** Provided records follows **
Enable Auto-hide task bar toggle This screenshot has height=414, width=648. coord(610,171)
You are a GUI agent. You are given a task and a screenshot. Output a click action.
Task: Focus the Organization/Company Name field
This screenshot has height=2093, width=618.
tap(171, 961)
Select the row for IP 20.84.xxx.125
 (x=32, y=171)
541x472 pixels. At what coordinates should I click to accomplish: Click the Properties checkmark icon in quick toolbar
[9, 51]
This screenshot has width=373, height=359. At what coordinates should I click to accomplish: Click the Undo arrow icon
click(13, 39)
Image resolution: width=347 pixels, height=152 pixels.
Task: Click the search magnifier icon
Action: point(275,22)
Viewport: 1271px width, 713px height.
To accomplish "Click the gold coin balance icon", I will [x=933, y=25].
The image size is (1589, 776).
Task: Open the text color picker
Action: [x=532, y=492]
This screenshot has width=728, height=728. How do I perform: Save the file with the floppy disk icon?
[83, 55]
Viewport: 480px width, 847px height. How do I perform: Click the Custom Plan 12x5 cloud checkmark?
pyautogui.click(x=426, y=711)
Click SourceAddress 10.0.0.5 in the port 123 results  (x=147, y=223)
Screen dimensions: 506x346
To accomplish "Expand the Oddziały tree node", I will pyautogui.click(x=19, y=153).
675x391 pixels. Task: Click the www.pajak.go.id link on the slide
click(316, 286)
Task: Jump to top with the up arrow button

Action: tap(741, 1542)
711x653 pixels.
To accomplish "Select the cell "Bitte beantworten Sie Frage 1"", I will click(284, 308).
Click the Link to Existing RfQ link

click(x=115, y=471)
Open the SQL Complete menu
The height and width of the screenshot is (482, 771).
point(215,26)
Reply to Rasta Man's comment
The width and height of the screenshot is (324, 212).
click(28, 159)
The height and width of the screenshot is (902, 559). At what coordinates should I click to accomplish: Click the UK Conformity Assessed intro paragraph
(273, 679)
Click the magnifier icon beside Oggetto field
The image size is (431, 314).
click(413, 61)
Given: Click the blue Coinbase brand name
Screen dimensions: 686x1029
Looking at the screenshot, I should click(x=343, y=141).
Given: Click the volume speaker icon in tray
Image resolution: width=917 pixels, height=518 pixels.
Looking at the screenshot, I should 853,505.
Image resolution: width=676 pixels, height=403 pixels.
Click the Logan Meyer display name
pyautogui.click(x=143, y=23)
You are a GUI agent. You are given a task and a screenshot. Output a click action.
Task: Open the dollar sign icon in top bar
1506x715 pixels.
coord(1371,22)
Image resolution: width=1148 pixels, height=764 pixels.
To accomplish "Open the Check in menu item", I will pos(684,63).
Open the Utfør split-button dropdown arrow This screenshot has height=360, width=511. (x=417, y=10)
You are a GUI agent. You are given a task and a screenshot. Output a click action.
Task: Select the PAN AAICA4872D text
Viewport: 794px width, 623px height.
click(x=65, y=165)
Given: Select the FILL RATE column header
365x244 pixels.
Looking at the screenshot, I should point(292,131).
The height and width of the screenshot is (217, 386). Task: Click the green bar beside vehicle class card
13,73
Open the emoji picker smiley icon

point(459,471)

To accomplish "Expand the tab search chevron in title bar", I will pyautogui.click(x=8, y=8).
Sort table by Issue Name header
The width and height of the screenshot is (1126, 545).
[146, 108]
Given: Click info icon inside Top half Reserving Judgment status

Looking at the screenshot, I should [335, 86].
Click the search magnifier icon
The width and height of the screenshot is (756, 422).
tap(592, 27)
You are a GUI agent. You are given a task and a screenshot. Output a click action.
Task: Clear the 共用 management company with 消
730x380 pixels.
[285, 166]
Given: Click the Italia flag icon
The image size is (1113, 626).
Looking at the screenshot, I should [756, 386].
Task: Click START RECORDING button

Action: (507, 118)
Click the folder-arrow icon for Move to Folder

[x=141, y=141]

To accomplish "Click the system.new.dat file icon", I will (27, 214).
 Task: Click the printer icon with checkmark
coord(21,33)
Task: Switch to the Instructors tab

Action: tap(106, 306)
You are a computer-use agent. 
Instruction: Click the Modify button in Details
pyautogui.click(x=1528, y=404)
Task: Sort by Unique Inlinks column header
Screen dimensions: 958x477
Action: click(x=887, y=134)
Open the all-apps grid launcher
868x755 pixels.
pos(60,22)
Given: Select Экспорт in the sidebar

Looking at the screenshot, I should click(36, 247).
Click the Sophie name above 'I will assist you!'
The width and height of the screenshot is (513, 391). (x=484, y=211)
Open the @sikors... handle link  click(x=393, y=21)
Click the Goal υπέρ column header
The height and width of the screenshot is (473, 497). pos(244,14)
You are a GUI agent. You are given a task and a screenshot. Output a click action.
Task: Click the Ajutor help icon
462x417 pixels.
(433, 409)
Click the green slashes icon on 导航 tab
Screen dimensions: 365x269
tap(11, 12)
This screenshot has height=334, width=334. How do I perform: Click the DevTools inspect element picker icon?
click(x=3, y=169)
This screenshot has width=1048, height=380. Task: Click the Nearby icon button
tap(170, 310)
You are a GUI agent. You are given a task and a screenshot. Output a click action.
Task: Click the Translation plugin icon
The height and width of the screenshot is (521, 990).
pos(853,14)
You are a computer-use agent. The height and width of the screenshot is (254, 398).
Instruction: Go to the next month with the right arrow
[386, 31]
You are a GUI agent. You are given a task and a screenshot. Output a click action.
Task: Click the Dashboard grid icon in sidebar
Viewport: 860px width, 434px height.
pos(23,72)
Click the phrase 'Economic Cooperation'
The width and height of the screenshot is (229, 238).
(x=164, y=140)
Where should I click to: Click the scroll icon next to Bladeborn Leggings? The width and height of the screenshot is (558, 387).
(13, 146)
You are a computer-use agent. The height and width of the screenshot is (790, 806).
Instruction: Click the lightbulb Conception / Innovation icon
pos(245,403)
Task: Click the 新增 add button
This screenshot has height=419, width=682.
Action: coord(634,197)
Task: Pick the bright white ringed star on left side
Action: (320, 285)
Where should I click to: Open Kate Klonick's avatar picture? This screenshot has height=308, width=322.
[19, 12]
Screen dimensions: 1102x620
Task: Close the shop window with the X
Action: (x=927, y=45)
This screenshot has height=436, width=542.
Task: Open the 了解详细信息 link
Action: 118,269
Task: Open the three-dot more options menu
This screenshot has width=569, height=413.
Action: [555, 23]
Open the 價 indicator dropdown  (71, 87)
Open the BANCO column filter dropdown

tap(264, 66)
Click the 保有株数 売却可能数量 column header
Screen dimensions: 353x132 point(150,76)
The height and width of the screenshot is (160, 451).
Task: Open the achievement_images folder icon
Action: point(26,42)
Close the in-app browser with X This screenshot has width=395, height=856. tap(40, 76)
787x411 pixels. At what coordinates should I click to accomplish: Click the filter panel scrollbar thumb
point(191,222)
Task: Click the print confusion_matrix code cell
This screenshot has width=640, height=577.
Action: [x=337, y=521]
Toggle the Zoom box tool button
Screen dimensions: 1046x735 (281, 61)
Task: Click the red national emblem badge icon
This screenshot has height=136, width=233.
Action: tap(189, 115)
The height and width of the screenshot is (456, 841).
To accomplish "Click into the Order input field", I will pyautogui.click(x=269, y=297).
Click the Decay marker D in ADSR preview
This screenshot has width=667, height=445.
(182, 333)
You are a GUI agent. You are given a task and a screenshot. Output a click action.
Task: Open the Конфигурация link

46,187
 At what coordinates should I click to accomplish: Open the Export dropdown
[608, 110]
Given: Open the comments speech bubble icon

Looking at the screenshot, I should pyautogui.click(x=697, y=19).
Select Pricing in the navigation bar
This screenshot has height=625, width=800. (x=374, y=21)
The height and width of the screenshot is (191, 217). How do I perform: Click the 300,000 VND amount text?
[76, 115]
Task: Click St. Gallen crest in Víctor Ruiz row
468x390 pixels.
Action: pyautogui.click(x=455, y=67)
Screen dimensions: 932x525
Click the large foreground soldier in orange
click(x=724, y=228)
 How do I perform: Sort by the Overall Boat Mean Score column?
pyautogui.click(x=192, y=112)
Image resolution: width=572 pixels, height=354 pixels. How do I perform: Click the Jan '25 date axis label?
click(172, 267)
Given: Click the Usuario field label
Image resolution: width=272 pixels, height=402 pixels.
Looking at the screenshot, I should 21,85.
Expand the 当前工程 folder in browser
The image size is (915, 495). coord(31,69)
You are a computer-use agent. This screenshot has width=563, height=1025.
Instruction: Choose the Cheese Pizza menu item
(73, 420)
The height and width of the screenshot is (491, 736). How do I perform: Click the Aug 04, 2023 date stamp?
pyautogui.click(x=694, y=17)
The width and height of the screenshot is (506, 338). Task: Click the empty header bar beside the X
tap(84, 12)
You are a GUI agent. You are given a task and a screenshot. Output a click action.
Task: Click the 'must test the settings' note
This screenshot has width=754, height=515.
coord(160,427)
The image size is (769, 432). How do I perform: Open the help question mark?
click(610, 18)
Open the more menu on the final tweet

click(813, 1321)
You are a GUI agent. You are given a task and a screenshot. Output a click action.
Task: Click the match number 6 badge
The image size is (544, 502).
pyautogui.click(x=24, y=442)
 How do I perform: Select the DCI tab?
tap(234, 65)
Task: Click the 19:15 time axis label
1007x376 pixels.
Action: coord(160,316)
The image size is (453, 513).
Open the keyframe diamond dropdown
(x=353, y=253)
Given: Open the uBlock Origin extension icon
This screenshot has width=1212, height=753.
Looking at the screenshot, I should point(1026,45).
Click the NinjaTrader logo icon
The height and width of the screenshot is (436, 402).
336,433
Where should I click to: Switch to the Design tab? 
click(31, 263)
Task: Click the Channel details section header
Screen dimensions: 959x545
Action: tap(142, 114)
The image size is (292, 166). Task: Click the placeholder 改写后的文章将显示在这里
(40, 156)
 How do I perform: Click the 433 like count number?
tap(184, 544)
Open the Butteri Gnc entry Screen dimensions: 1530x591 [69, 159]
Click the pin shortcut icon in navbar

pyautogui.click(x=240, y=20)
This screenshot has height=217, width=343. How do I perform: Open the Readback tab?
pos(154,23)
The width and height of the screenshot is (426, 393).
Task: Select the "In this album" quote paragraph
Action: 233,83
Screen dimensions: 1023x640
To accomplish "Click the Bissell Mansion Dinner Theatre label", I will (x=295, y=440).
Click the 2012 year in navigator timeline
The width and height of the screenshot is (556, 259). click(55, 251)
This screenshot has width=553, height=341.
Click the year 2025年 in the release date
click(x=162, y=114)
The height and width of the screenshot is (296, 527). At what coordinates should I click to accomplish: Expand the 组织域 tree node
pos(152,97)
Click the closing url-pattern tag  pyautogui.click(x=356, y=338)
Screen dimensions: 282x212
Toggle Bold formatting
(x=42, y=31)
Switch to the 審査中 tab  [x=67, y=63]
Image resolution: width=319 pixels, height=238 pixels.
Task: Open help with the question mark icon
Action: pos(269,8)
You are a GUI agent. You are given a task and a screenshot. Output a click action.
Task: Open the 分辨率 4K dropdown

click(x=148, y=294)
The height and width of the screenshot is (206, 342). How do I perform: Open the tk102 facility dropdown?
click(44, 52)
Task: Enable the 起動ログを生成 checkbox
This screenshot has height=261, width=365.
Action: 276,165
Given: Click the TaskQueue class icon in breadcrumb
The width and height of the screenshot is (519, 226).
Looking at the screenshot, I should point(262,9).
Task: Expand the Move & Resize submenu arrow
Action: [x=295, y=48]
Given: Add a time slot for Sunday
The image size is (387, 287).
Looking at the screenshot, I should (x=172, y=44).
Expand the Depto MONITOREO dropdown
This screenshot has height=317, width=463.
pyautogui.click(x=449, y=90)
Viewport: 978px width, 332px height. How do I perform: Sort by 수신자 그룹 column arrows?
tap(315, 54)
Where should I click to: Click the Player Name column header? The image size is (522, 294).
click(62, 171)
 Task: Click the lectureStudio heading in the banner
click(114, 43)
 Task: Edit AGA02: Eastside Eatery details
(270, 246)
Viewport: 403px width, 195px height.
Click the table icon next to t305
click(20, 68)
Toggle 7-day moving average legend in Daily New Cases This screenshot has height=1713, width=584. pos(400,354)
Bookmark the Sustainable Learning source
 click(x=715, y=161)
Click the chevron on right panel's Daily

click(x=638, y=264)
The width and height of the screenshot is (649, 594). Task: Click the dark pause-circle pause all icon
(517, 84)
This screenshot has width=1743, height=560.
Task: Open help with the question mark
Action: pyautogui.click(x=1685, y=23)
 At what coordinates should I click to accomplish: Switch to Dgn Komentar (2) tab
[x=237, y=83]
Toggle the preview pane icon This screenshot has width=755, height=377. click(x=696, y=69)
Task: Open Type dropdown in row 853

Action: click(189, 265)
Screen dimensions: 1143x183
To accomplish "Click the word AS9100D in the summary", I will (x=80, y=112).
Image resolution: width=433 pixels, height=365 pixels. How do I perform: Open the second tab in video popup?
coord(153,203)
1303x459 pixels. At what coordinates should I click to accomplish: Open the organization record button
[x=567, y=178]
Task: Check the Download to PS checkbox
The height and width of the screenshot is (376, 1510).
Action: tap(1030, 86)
** End of Provided records **
» Exercise
The line above containing "1007x376 pixels.", the line containing "Given: Open the uBlock Origin extension icon", and every line between them are to be transcribed exactly; no other line is wanted.

» Exercise result
1007x376 pixels.
Action: coord(160,316)
The image size is (453, 513).
Open the keyframe diamond dropdown
(x=353, y=253)
Given: Open the uBlock Origin extension icon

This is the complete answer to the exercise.